L’extrait étudié ici va du début de la remarque 50 à « vrais personnages de comédie, des Floridors, des Mondoris« .

Portrait de Pamphile, Les Caractères, introduction

Les Caractères, publié entre 1688 et 1696 par Jean de La Bruyère, s’inscrit dans le mouvement du classicisme.

Le moraliste se donne pour fonction de dépeindre les vices de chacun afin d’améliorer la société.

Dans Les Caractères, La Bruyère dénonce ainsi les défauts et passions à travers des « remarques » d’une grande variété, allant de la maxime au portrait animé.

La Bruyère, qui fréquenta l’aristocratie, notamment en tant que précepteur, crée ainsi une œuvre où fusionnent la légère conversation mondaine et l’austère gravité du théologien. (Voir la fiche de lecture sur Les caractères de La Bruyère).

« Pamphile », issu de la neuvième partie « Les Grands » (IX, 50) qui critique l’aristocratie, dresse le portrait d’un aristocrate orgueilleux.

Extrait étudié

Pamphile ne s’entretient pas avec les gens qu’il rencontre dans les salles ou dans les cours : si l’on en croit sa gravité et l’élévation de sa voix, il les reçoit, leur donne audience, les congédie ; il a des termes tout à la fois civils et hautains, une honnêteté impérieuse et qu’il emploie sans discernement ; il a une fausse grandeur qui l’abaisse, et qui embarrasse fort ceux qui sont ses amis, et qui ne veulent pas le mépriser.

Un Pamphile est plein de lui-même, ne se perd pas de vue, ne sort point de l’idée de sa grandeur, de ses alliances, de sa charge, de sa dignité ; il ramasse, pour ainsi dire, toutes ses pièces, s’en enveloppe pour se faire valoir ; il dit : Mon ordre, mon cordon bleu ; il l’étale ou il le cache par ostentation. Un Pamphile en un mot veut être grand, il croit l’être ; il ne l’est pas, il est d’après un grand. Si quelquefois il sourit à un homme du dernier ordre, à un homme d’esprit, il choisit son temps si juste, qu’il n’est jamais pris sur le fait : aussi la rougeur lui monterait-elle au visage s’il était malheureusement surpris dans la moindre familiarité avec quelqu’un qui n’est ni opulent, ni puissant, ni ami d’un ministre, ni son allié, ni son domestique. Il est sévère et inexorable à qui n’a point encore fait sa fortune. Il vous aperçoit un jour dans une galerie, et il vous fuit ; et le lendemain, s’il vous trouve en un endroit moins public, ou s’il est public, en la compagnie d’un grand, il prend courage, il vient à vous, et il vous dit : Vous ne faisiez pas hier semblant de nous voir. Tantôt il vous quitte brusquement pour joindre un seigneur ou un premier commis ; et tantôt s’il les trouve avec vous en conversation, il vous coupe et vous les enlève. Vous l’abordez une autre fois, et il ne s’arrête pas ; il se fait suivre, vous parle si haut que c’est une scène pour ceux qui passent. Aussi les Pamphiles sont-ils toujours comme sur un théâtre : gens nourris dans le faux, et qui ne haïssent rien tant que d’être naturels ; vrais personnages de comédie, des Floridors, des Mondoris.

Les Caractères, IX, 50

Problématique

En quoi Pamphile, aristocrate orgueilleux et hypocrite, permet-il à La Bruyère de dénoncer une aristocratie qui n’a de grand que sa richesse ?

Annonce de plan linéaire

Dans le premier paragraphe, La Bruyère dénonce l’orgueil ridicule de Pamphile, qui ne sait converser.
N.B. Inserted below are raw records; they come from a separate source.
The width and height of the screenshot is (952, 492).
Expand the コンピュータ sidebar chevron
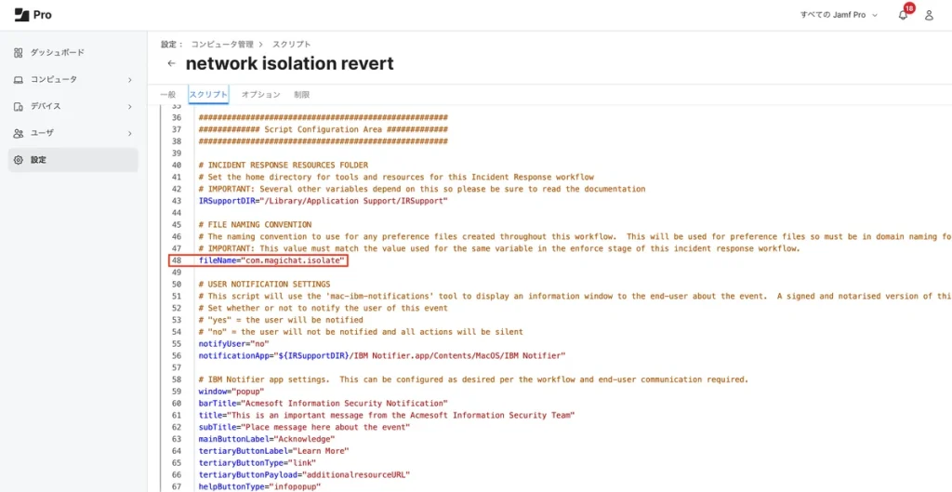click(x=130, y=80)
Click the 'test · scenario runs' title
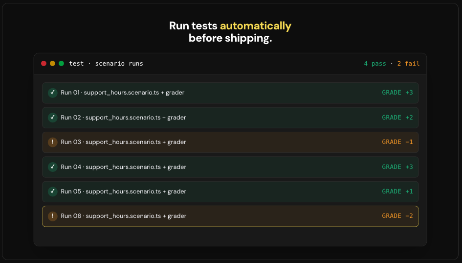The image size is (462, 263). click(x=106, y=64)
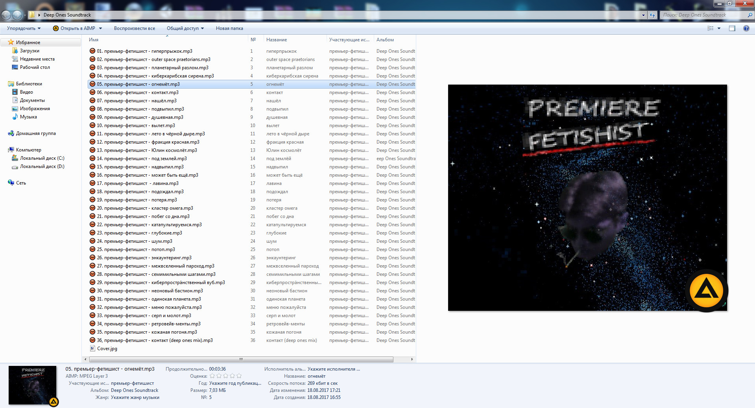755x408 pixels.
Task: Set rating with the third star
Action: click(226, 376)
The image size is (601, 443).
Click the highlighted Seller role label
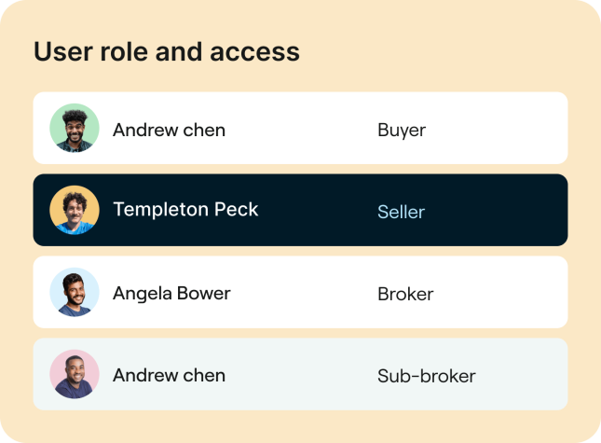(401, 212)
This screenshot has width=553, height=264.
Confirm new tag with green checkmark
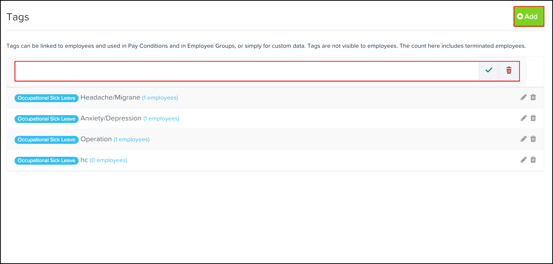pyautogui.click(x=489, y=70)
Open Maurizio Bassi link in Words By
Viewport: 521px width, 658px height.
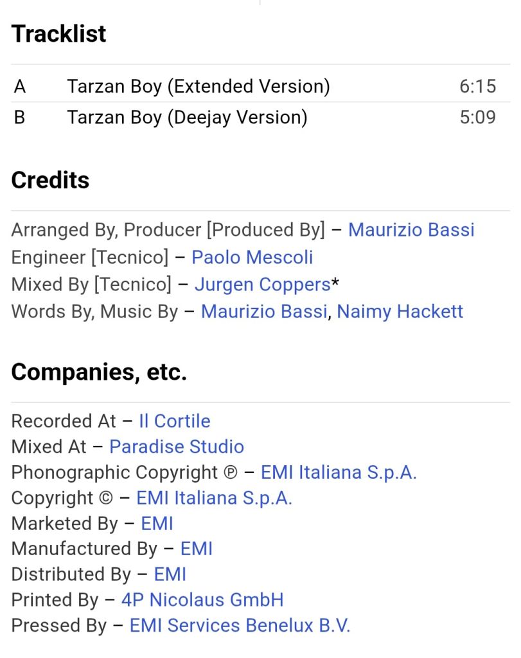(x=264, y=312)
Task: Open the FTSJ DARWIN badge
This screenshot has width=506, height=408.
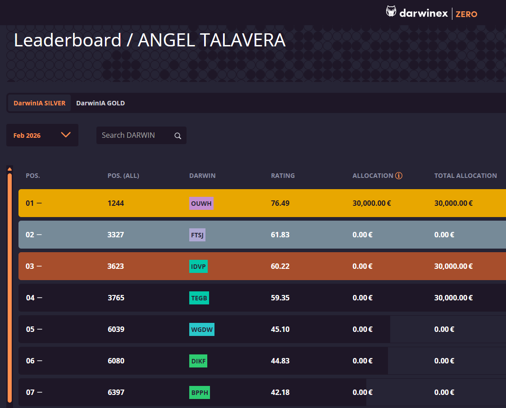Action: click(197, 235)
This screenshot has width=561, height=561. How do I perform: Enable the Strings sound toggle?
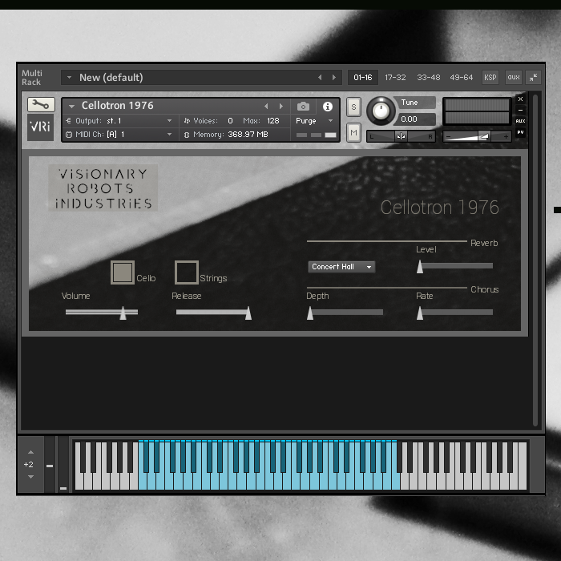tap(187, 272)
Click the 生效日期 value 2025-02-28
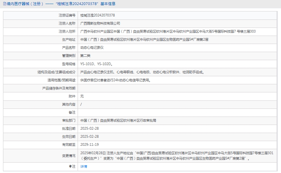 click(x=89, y=136)
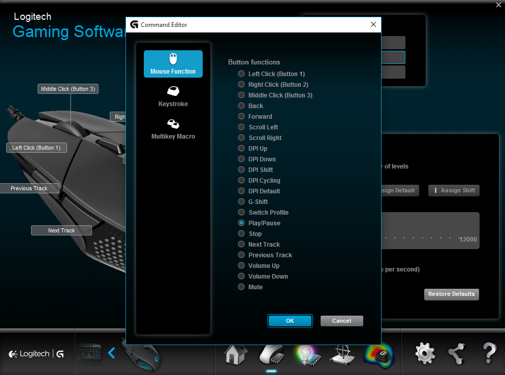The height and width of the screenshot is (375, 505).
Task: Open help via question mark icon
Action: click(x=489, y=353)
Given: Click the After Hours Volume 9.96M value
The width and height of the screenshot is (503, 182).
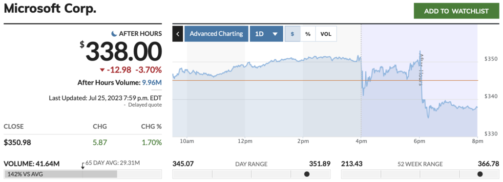Looking at the screenshot, I should pos(152,83).
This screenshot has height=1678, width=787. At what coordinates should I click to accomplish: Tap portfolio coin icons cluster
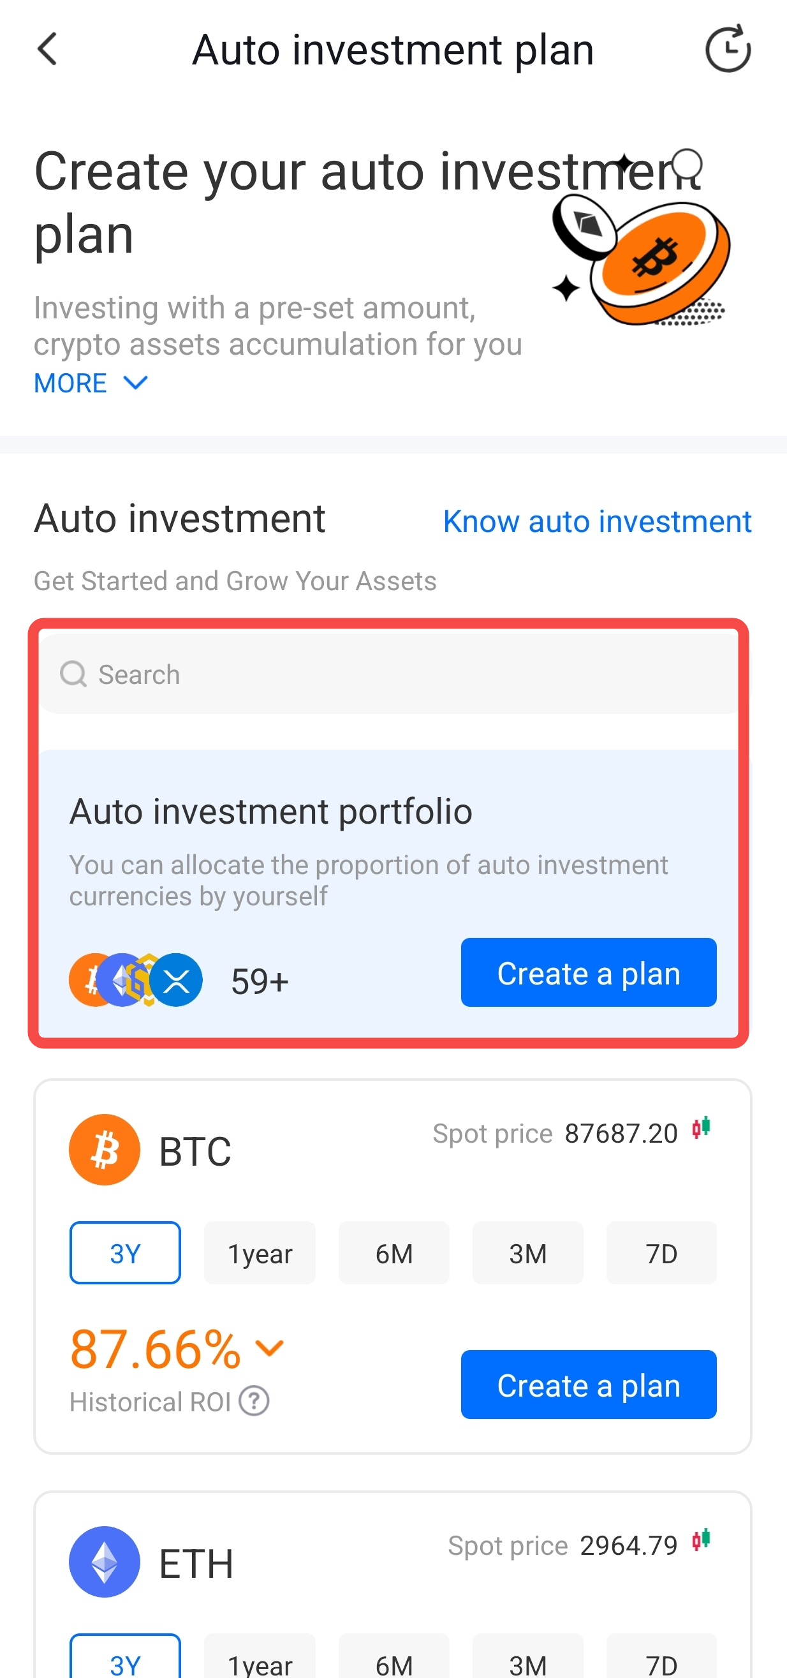pos(135,980)
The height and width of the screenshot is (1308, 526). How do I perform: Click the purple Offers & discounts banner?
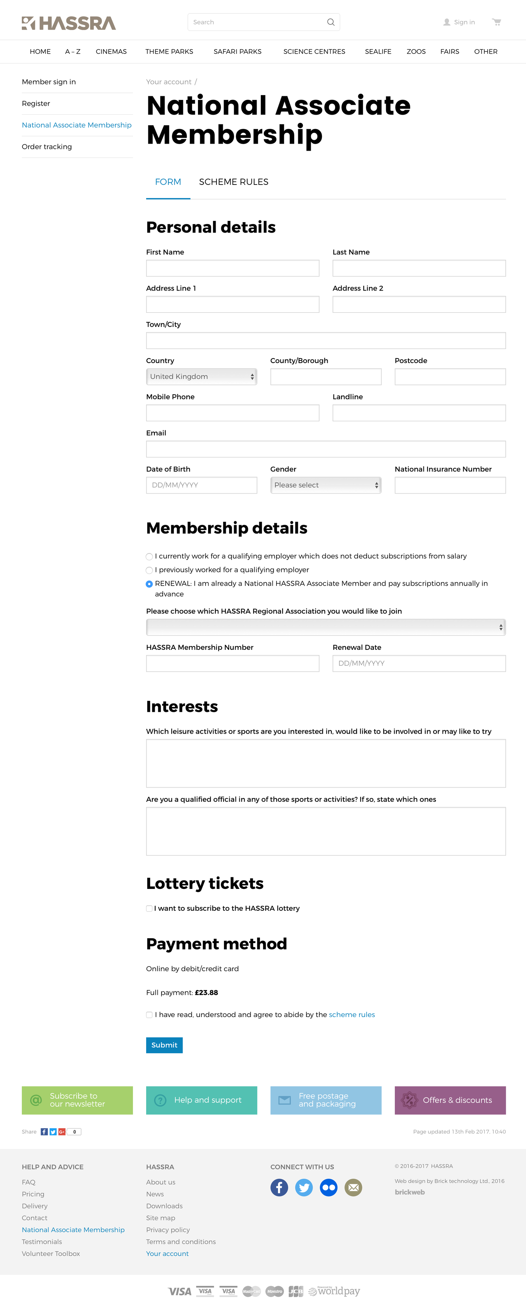click(x=450, y=1100)
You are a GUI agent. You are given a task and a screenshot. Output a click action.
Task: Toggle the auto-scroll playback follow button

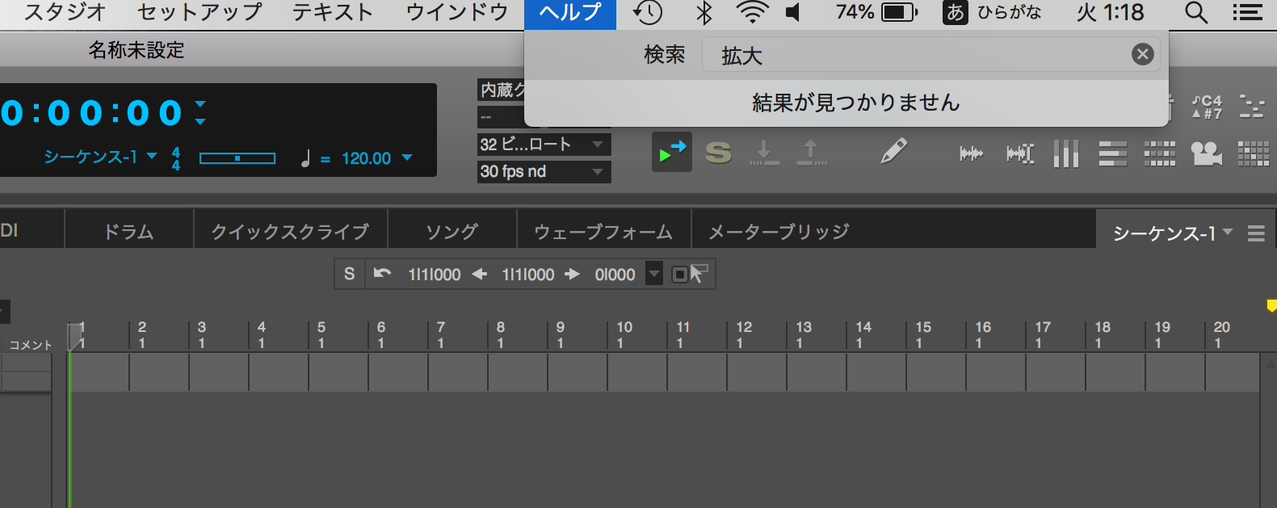[672, 152]
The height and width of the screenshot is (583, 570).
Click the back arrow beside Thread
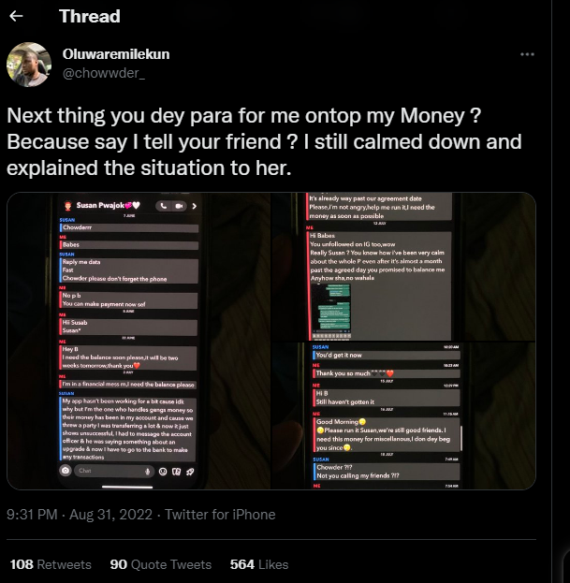16,16
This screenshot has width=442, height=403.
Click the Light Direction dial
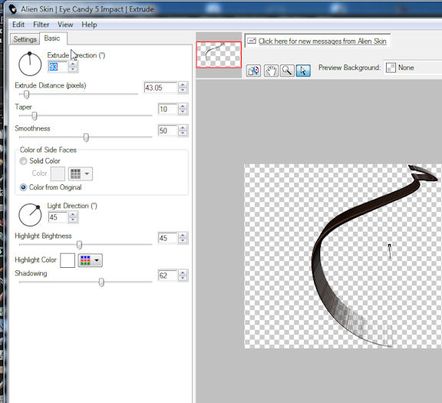point(30,215)
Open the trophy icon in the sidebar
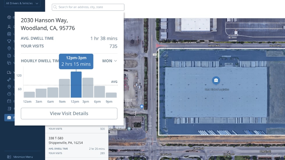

Puis, dans un deuxième mouvement, de « Un Pamphile » à « d’après un grand », Pamphile est dépeint comme un vil imitateur des grands.

Enfin, dans un troisième et dernier mouvement, de « Si quelquefois » à « des Mondoris. », La Bruyère dépeint Pamphile comme un comédien hypocrite et opportuniste.

I – L’orgueil de Pamphile, qui ne sait converser

(Premier paragraphe)

Le portrait de Pamphile s’ouvre sur une négation totale : « Pamphile ne s’entretient pas avec les gens qu’il rencontre dans les salles ou dans les cours ».

Cette négation inaugurale annonce le portrait d’une figure négative.

D’emblée, Pamphile contredit en effet les bonnes mœurs de l’honnête homme du XVIIème siècle, dont l’une des pratiques sociales essentielles est l’art de la bonne conversation.

L’onomastique (=choix des noms) est ainsi d’une ironie comique, Pamphile étant « celui qui aime » (-phile) tout (« pam- » ), ce que contredit pourtant ce portrait.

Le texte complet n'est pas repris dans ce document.